Esta associação "se espanta com a indiferença com que milhares de mulheres vítimas de trombose e embolia são tratadas por causa de sua contracepção na França e na Europa". Muitas mensagens semelhantes foram postadas nas redes sociais nos últimos dias.
"Acho que não podemos misturar", respondeu à AFP a especialista em doenças infecciosas Odile Launay, membro do comitê de vacinas contra a covid criado pelo governo francês.
Como sempre, quando se trata de medicamentos, a questão central é a relação risco-benefício, ou seja, se as vantagens superam as desvantagens.
No caso das pílulas, o risco de trombose é conhecido e levado em consideração na hora da prescrição. No entanto, esse não é o caso da vacina AstraZeneca, que é um produto novo.
"Devemos absolutamente especificar a relação risco-benefício" da vacina, destaca a professora Launay.
- Bula -
"A trombose, que pode ser fatal, é conhecida por ser um efeito colateral muito raro das pílulas anticoncepcionais.
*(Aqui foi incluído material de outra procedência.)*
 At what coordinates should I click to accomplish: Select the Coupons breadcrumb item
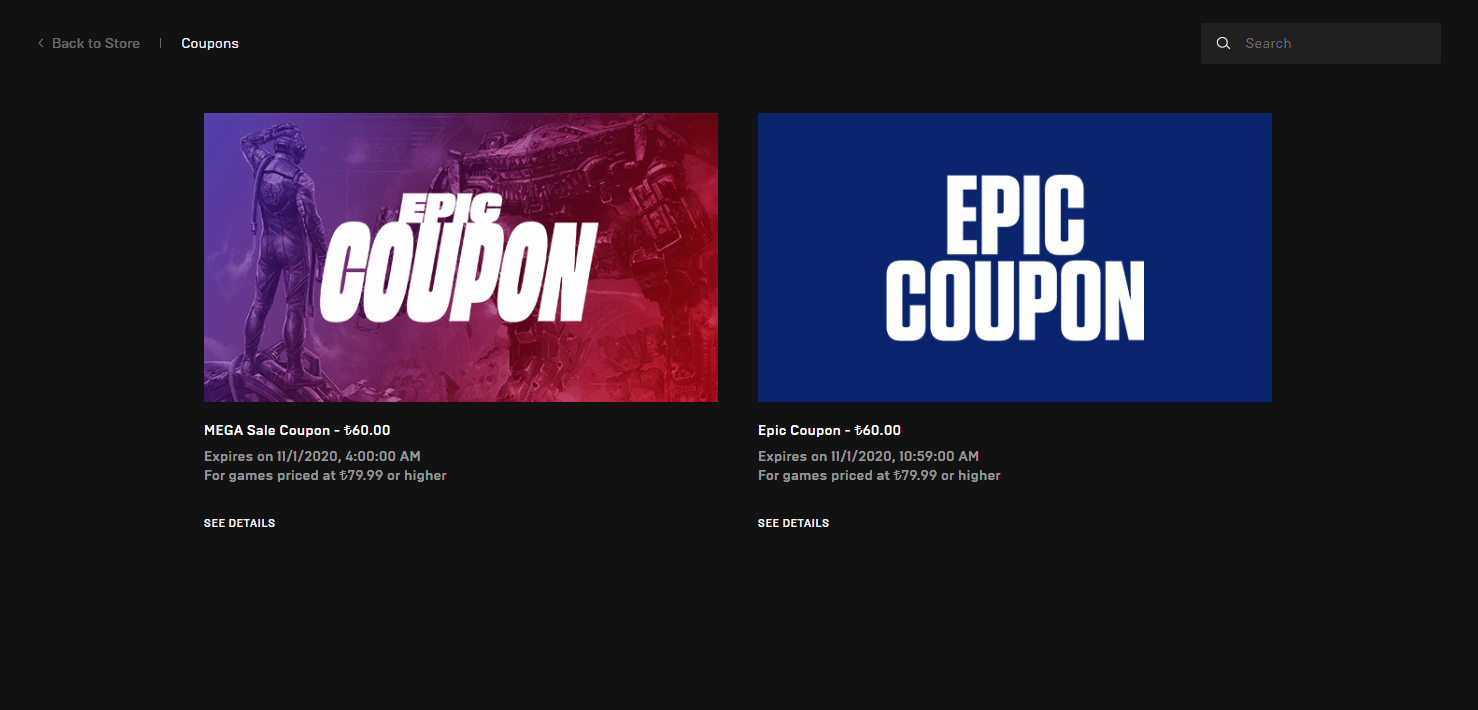[x=210, y=43]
É mencionada na bula de informações ao paciente", explica o instituto médico Paul-Ehrlich, que assessora o governo alemão.
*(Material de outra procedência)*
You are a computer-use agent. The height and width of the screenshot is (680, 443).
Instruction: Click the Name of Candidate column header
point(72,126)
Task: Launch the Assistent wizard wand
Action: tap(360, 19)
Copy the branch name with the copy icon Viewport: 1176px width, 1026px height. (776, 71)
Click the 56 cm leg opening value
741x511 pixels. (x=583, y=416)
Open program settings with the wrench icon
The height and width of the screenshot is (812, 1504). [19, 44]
"Cada mulher deve ser informada desse risco pelo médico que prescreve a pílula", continua o instituto em um documento bastante educativo sobre a vacina AstraZeneca divulgado na terça-feira.
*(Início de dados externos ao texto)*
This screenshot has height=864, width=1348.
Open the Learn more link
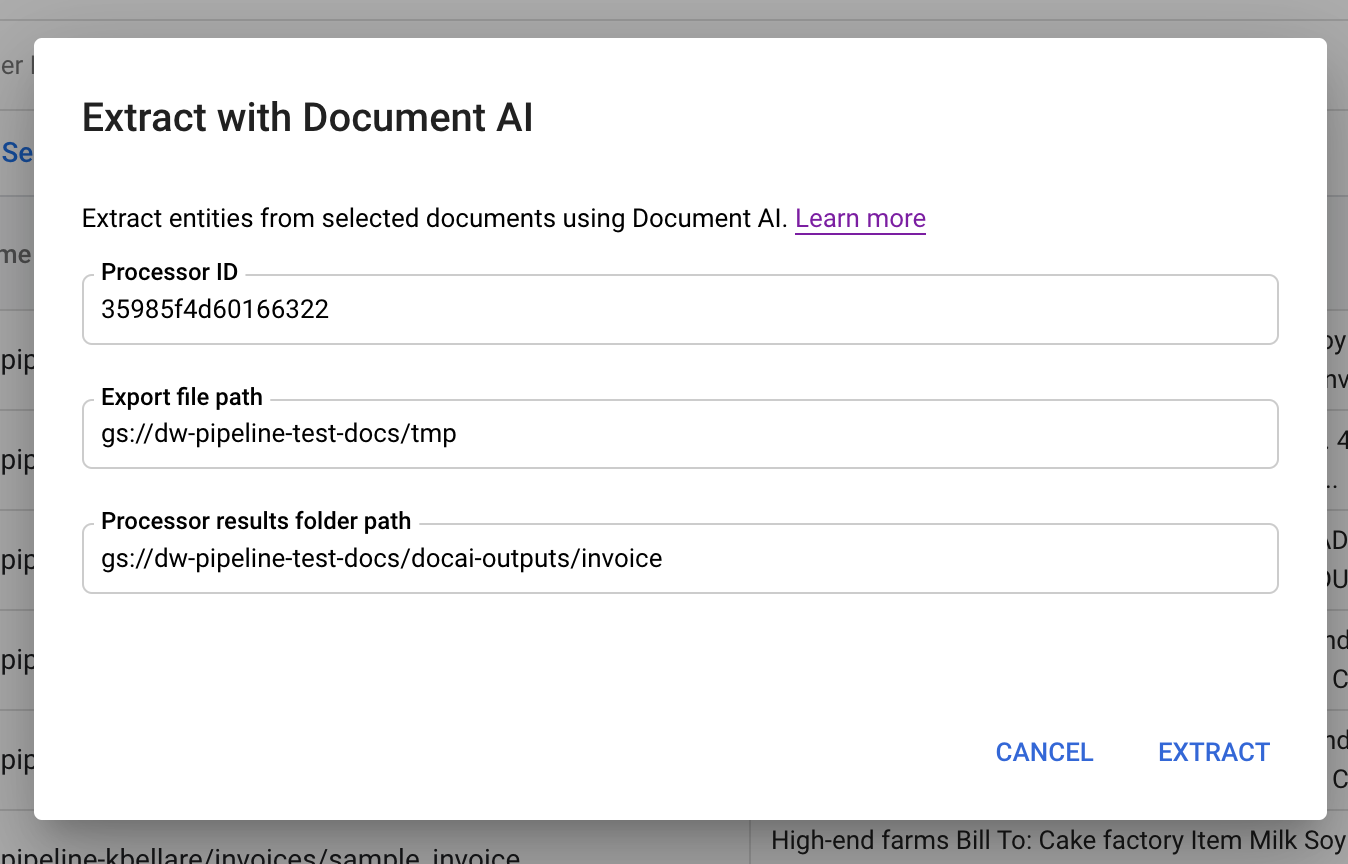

A situação é diferente no caso desta vacina, para a qual "atualmente se suspeita que pode haver um efeito colateral muito raro e às vezes fatal, a trombose venosa cerebral (coágulos de sangue no cérebro) acompanhada por um déficit de plaquetas" , acrescenta o instituto Paul-Ehrlich.
Por enquanto, não há evidências de que haja uma ligação entre a vacina e esses problemas muito raros. A autoridade europeia de medicamentos EMA, que continua "firmemente convencida" dos benefícios da vacina, deve voltar a se pronunciar na quinta-feira, após análise dos dados transmitidos pelos vários países.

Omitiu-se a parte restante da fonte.